Directions >> Change "Redirect" to "Forwarding" in the lines from the line with "You are a GUI" up to and including the line with "click(x=44, y=610)", and give only those lines, leaving everything else the same.

[begin Records supplied]

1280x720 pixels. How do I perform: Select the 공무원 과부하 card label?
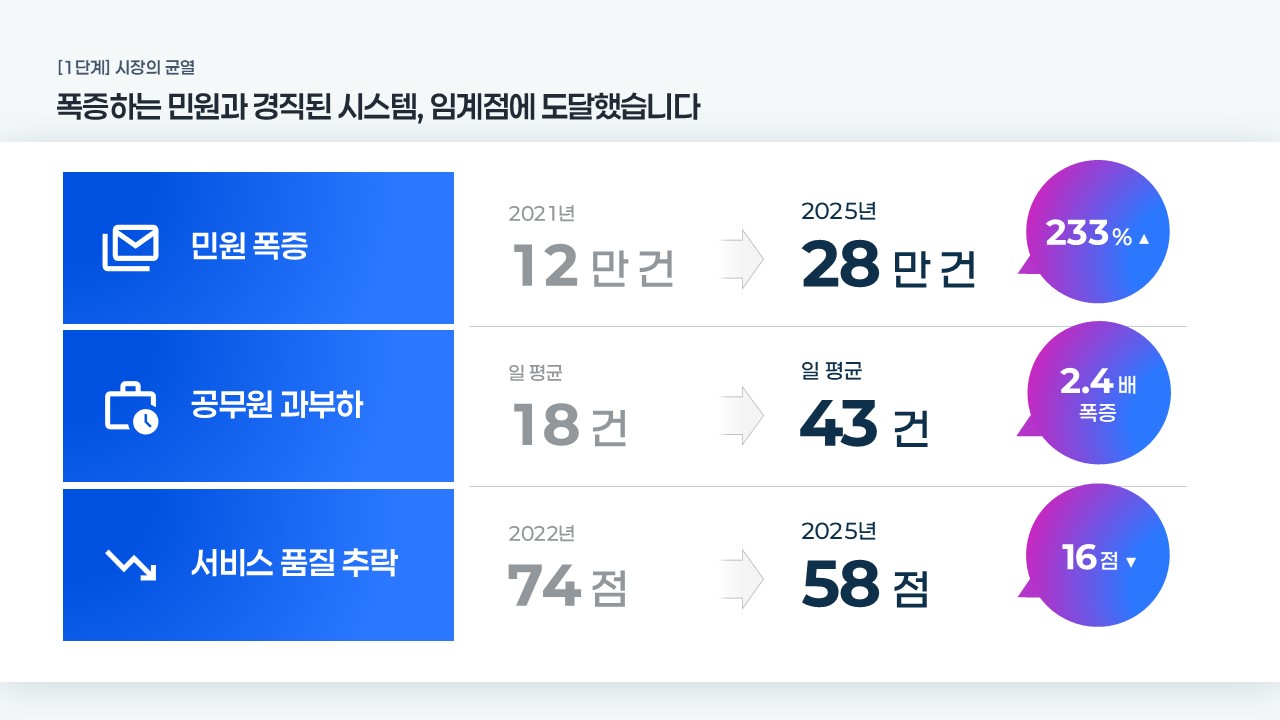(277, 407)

[end Records supplied]
[begin Records supplied]

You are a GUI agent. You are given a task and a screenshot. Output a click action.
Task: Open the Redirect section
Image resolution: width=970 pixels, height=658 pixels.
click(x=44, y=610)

[end Records supplied]

Solution >>
You are a GUI agent. You are given a task and a screenshot. Output a click action.
Task: Open the Forwarding section
Image resolution: width=970 pixels, height=658 pixels.
click(x=44, y=610)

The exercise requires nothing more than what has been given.